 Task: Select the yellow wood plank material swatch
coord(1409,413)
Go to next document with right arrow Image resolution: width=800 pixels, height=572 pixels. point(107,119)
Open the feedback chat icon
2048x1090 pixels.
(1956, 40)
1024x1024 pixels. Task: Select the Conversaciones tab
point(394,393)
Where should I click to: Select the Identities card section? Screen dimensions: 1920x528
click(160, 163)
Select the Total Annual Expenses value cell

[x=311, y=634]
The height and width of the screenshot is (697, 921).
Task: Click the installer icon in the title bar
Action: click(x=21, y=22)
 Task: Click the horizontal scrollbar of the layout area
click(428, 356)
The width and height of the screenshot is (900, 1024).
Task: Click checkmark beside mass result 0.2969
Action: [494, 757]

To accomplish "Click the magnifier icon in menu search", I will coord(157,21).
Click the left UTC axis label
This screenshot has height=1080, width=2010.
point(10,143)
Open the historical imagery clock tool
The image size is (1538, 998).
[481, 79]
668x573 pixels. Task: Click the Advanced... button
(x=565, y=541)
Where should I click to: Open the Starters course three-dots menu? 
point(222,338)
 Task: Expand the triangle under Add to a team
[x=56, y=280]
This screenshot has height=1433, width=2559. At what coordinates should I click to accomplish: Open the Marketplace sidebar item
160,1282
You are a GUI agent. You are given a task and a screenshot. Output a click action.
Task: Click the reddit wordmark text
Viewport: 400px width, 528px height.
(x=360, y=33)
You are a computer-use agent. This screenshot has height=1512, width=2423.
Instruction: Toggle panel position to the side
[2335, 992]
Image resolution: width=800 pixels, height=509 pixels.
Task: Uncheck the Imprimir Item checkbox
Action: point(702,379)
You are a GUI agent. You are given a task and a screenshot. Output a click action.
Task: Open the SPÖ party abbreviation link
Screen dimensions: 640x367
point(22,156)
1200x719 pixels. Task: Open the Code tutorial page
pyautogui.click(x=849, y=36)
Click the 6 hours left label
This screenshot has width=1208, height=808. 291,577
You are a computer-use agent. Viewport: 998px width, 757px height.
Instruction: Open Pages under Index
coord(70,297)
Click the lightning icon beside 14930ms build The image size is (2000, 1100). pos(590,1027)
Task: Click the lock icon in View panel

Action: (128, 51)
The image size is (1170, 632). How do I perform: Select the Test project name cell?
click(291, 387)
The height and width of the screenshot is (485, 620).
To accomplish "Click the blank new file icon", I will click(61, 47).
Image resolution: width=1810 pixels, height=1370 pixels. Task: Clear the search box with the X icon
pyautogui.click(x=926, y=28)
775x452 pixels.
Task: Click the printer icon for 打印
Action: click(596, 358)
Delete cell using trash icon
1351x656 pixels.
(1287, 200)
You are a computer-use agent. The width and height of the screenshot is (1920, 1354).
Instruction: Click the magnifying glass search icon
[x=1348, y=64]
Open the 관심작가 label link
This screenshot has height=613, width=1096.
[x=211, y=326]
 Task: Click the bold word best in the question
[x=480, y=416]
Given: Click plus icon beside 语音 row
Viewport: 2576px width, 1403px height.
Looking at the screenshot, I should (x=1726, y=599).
━━━━
> [OBJECTIVE]: Update the lines starting at the one containing "The height and width of the screenshot is (485, 620)." and ending at the one containing "(1287, 200)", replacing "search box" with "search field" and changing nothing else. Give only those lines.

> [ANSWER BELOW]:
The height and width of the screenshot is (485, 620).
To accomplish "Click the blank new file icon", I will click(61, 47).
Image resolution: width=1810 pixels, height=1370 pixels. Task: Clear the search field with the X icon
pyautogui.click(x=926, y=28)
775x452 pixels.
Task: Click the printer icon for 打印
Action: click(596, 358)
Delete cell using trash icon
1351x656 pixels.
(1287, 200)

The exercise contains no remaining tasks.